■ **Görev A**: Halkidiki'deki altın madenciliği yazısının "Bu üç partili" sözleriyle başlayıp "fırsat olarak sunuldu." sözlerinden sonra biten kısmını yeniden yaz, "Yeni Demokrasi" ifadesini "Nea Dimokratia" ile değiştir.
■ **Görev B**: Halkidiki'deki altın madenciliği yazısında adı geçen siyasi partilerin hepsini sırala.
■ **Görev C**: Halkidiki'deki altın madenciliği yazısını bittiği yerden devam ettir.
***** Okunacak metin *****
Her parlayan şey altın değildir

Odysseas Roussos'un "Her parlayan şey altın değildir" başlıklı yazısı 20 Nisan 2013 Cumartesi tarihli soL Gazetesi'nde yayımlanmıştır.

“Helen Altın”ın Halkidiki’deki altın madenciliği yatırımı, geçtiğimiz aylarda yaşanan can alıcı bir gelişme.

Yunan hükümeti Kuzey Halkidiki’deki altın, bakır ve diğer metaller bakımından zengin 31 bin 700 hektarlık bir alanın madencilik haklarını “Helen Altın” isimli uluslararası bir şirkete devretti. Şirketin yüzde 95’i Kanadalı çok uluslu “Eldorado Altın”a ait ve geri kalan yüzde 5’lik kısmı ise “ACTOR” isimli Yunan bir inşaat şirketine ait. Asırlık meşe ağaçlarının ve kayınlarının olduğu Skouries ormanlarının altında, 12 milyar dolar değerinde altın ve bakır yattığı söyleniyor.

Bu üç partili hükümet güçleri -yani sağcı Yeni Demokrasi, sosyal demokrat PASOK ve “solcu” Demokratik Sol ve aynı zamanda faşist Altın Şafak- tarafından bölgenin kalkınması, yeni iş olanaklarının yaratılması, ülkenin maden zenginliklerinin ve Ege, İyonya Denizi ve Güney Crete deki hidrokarbonlardan faydalanılması konularında büyük bir fırsat olarak sunuldu.

Bu partiler, maden zenginliklerinin tekellere büyük imtiyazlarla verilmesini, ülkenin ekonomik krizden çıkmasının yolu olarak sunuyorlar.

Aynı zamanda bu yatırımlara karşı bölgede önemli direnç hareketleri gelişiyor, altın madenciliğinde kullanılan metotların dünya çapında zehirli, tehlikeli ve bölgeyi uzun erimli bir yıkıma sürükledikleri oldukça iyi biliniyor. Yetkililer, işsizliğin yüzde 30’lara vardığı ülkede birkaç yüz iş olanağını “havuç” olarak kullanarak protestolardan kurtulmaya çalışıyorlar. Ancak “her parlayan şey altın değildir” diyerek başlayan protestoları durduramadılar. Şimdi yetkililer direnişi bastırmak için provakasyon, baskı, tutuklama ve mahkemelerle “sopa”yı kullanmaya başladılar.

Tabii ki bu direniş, homojen bir yapıya sahip değil, örneğin daha önceki dönemlerde yatırım yapmış ekonomik çıkarları olan belirli sektörlerdeki kapitalistler ya da turizm sektörü gibi yatırım yapmayı düşünenler de bu duruma tepkili. Eğer bu sektör bölgede tek taraflı bir yatırım yapacak olursa, diğer sektörler bundan olumsuz etkilenecekler.
***** Sağlanan veriler *****
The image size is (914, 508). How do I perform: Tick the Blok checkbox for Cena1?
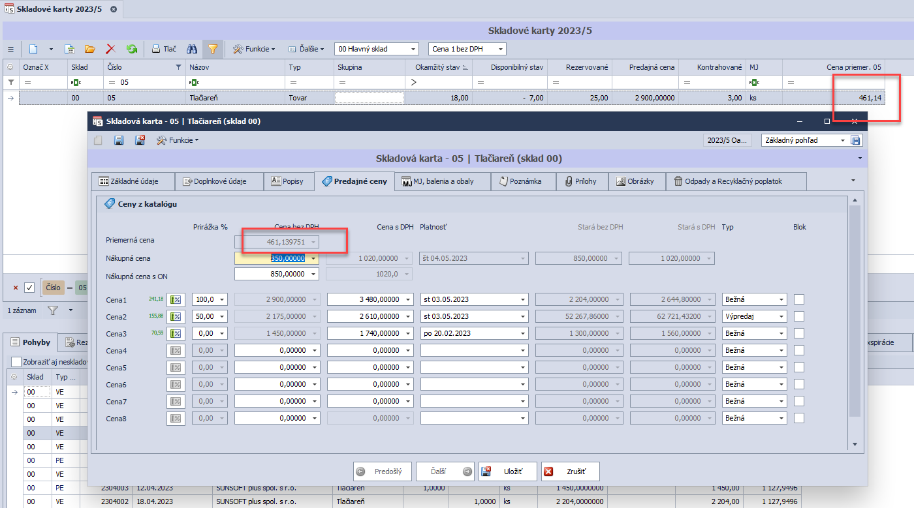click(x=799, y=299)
*****
***** Sağlanan veriler *****
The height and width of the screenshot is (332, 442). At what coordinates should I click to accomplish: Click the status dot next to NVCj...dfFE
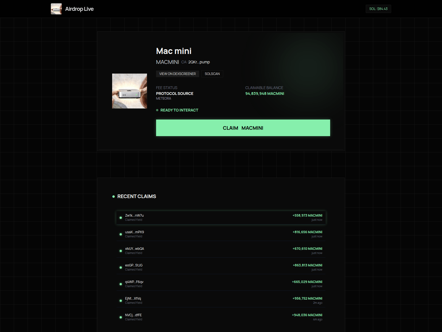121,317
*****
***** Sağlanan veriler *****
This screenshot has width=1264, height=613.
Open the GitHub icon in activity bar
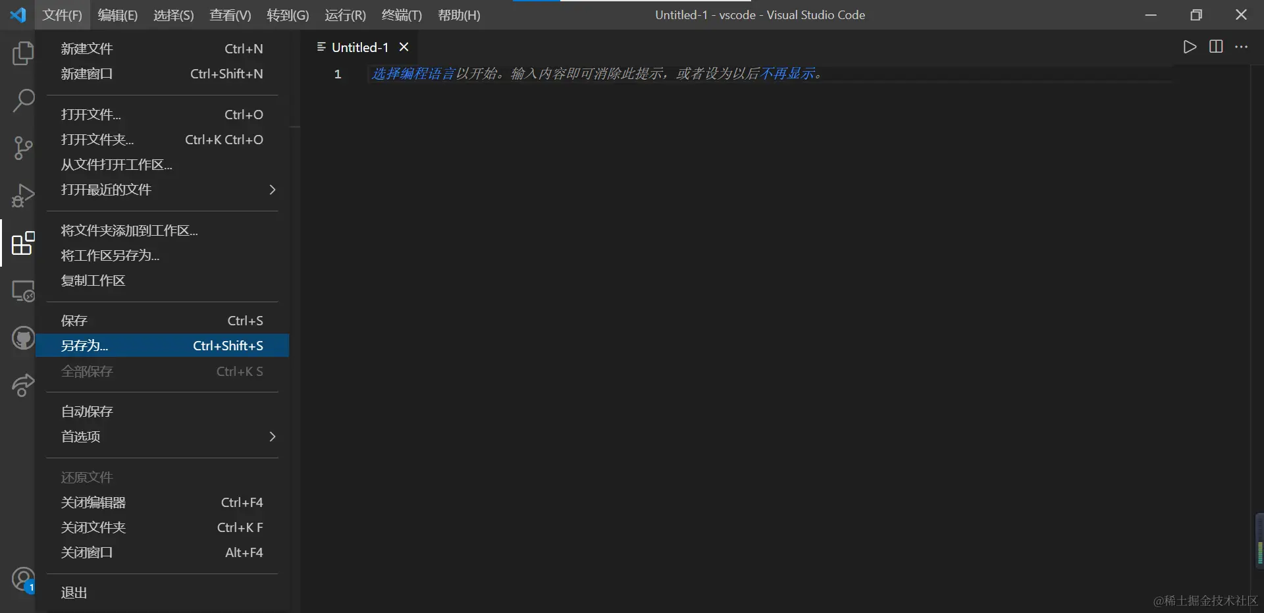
*****
■ **Nihai sonuç A**:
Bu üç partili hükümet güçleri -yani sağcı Nea Dimokratia, sosyal demokrat PASOK ve “solcu” Demokratik Sol ve aynı zamanda faşist Altın Şafak- tarafından bölgenin kalkınması, yeni iş olanaklarının yaratılması, ülkenin maden zenginliklerinin ve Ege, İyonya Denizi ve Güney Crete deki hidrokarbonlardan faydalanılması konularında büyük bir fırsat olarak sunuldu.

■ **Nihai sonuç B**:
Yeni Demokrasi
PASOK
Demokratik Sol
Altın Şafak

■ **Nihai sonuç C**:
Ortaya çıkan en temel politik mesele ise ülkenin gelişim yolunun ne olacağı. Bu gelişmenin temelinde hangi prensipler yatmalı? Bunlar rekabetçi ekonominin ihtiyaçlarını karşılayıp, büyük kapitalist şirketlerin karına mı olacak yoksa tekellerin kamulaştırılması ve merkezi ekonomiyle işçilerin kontrolünde halkın ihtiyaçlarına cevap veren bir temele mi sahip olacak?

Altın madenciliğine karşı olan partilerin hepsi, bu sorulara aynı şekilde cevap vermiyorlar. Mesela, “sol” güçler bu sorulara kapitalist gelişimi katmıyorlar kapitalizmi “sağlıklı” bir hale getirme arayışındalar (SYRIZA gibi). Çevreye zarar verilmediği sürece tekeller tarafından maden yataklarının kullanılmasına karşı değiller. Çevre gibi bir “endişe” etrafında şekillenen tepkiler tekellerin işine geliyor. “Yeşil Ekonomi” denilen ve kapitalist şirketlerce geliştirilen “alternatif enerji kaynakları”na yatırım yapabiliyorlar. Ancak çevre kaygısı formülünün arkasında esas amaç göz ardı ediliyor, kârlı yatırımlar için sermayenin hareket alanını genişletilmesi... Bu yüzden çevrenin korunması, her toplumun takip etmesi gereken sınıf eksenli gelişim yolundan ayrı düşünülmemeli.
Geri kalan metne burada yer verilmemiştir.